## WORK ORDER
Starting at the line that contains "The height and width of the screenshot is (394, 652)." in the listing below, write out every line word for word until you have written the line that contains "Task: Open SDKs under Platform Settings".

================

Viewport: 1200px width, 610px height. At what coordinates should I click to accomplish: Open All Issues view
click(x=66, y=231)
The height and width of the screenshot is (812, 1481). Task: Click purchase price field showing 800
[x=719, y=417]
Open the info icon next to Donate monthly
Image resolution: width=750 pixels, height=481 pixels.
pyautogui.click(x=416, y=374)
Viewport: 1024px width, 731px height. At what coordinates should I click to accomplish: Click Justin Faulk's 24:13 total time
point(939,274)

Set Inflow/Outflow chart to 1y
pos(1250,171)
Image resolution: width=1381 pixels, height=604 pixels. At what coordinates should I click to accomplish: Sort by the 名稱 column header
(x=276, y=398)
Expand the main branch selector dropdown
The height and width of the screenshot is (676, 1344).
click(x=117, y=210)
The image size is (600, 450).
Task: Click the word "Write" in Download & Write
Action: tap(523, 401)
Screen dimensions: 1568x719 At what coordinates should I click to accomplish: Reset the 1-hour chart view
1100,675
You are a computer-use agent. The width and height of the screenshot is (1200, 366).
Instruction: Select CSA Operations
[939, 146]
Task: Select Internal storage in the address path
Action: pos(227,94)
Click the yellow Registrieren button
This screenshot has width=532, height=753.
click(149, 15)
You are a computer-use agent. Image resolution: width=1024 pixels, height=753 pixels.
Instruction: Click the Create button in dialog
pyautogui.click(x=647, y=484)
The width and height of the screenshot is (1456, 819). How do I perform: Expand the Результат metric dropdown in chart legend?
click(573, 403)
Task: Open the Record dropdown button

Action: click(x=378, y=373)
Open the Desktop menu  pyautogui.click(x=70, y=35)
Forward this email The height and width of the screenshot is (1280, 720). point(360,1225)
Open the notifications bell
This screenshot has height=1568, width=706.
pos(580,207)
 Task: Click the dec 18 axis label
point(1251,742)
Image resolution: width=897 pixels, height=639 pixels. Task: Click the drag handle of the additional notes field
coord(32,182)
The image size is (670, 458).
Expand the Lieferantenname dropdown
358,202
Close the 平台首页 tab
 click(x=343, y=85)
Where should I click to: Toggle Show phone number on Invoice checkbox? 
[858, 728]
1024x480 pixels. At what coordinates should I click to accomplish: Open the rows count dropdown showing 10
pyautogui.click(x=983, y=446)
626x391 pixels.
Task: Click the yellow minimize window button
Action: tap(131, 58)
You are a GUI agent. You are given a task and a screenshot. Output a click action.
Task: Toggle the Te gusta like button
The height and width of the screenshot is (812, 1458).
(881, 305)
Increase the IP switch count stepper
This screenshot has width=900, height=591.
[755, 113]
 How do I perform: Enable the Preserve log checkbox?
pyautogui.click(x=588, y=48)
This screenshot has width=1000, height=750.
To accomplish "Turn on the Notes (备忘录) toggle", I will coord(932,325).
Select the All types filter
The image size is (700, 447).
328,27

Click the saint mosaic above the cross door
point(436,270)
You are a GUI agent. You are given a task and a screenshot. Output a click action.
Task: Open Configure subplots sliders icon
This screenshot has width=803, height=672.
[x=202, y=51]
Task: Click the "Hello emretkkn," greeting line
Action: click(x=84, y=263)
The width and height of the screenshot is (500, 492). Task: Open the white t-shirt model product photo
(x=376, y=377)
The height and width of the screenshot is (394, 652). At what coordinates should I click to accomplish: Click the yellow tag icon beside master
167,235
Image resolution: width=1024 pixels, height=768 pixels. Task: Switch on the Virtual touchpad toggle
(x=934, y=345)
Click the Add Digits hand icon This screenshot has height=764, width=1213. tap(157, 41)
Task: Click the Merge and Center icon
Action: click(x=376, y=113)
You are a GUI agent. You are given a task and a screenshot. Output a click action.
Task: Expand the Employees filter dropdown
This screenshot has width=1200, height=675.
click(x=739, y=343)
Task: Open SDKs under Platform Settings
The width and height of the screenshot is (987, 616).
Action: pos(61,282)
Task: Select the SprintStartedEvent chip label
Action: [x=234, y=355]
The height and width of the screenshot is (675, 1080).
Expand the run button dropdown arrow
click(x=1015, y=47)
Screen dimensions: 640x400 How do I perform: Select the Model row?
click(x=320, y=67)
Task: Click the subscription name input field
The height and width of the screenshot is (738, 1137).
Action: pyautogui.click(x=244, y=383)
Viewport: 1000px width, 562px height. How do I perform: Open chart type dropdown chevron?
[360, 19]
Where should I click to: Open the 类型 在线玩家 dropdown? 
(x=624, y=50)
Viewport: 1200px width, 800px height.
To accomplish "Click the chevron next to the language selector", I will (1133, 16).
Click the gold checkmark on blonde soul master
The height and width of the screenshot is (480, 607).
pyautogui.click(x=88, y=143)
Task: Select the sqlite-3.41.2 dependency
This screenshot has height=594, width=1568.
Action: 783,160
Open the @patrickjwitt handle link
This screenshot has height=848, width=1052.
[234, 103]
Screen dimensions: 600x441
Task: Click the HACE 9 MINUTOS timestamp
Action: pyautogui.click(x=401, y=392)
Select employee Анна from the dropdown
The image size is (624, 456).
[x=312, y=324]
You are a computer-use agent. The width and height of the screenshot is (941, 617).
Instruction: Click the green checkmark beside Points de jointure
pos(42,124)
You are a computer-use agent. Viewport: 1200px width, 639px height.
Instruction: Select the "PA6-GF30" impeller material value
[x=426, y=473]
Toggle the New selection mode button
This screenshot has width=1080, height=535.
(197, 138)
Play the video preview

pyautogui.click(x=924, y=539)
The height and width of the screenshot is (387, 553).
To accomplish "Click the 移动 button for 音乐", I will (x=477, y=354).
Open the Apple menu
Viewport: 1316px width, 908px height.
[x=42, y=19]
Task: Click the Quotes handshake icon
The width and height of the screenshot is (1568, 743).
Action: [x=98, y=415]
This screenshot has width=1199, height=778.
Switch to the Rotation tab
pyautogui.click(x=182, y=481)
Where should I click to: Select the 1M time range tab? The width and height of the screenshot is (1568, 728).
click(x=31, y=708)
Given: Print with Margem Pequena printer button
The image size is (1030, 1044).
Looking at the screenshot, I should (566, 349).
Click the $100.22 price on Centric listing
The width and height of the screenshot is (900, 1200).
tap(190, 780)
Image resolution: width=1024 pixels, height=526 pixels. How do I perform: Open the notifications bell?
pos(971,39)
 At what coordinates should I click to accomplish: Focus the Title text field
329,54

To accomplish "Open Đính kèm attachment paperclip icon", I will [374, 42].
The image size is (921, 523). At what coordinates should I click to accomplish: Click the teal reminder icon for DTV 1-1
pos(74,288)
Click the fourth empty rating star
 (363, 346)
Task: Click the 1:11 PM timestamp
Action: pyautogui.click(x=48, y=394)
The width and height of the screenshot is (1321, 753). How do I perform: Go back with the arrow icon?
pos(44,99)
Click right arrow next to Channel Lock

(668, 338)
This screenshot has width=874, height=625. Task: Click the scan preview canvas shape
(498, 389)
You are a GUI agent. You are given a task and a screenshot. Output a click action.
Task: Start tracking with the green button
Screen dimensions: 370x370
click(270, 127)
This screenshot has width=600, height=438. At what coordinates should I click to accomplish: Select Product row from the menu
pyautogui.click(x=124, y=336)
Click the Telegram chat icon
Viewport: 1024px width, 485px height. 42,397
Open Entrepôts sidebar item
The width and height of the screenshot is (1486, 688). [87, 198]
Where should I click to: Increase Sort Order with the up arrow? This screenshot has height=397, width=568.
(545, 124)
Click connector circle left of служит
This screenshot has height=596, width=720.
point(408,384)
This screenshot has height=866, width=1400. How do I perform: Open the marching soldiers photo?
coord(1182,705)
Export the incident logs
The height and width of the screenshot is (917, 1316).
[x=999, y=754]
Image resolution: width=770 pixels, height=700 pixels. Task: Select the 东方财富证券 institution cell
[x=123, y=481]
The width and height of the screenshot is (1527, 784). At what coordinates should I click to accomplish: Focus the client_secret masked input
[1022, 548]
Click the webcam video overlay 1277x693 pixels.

================

## TASK SOLUTION
The height and width of the screenshot is (394, 652). At what coordinates should I click to accomplish: Click the yellow tag icon beside master
167,235
Image resolution: width=1024 pixels, height=768 pixels. Task: Switch on the Virtual touchpad toggle
(x=934, y=345)
Click the Add Digits hand icon This screenshot has height=764, width=1213. tap(157, 41)
Task: Click the Merge and Center icon
Action: click(x=376, y=113)
You are a GUI agent. You are given a task and a screenshot. Output a click action.
Task: Expand the Employees filter dropdown
This screenshot has width=1200, height=675.
click(x=739, y=343)
Task: Open SDKs under Platform Settings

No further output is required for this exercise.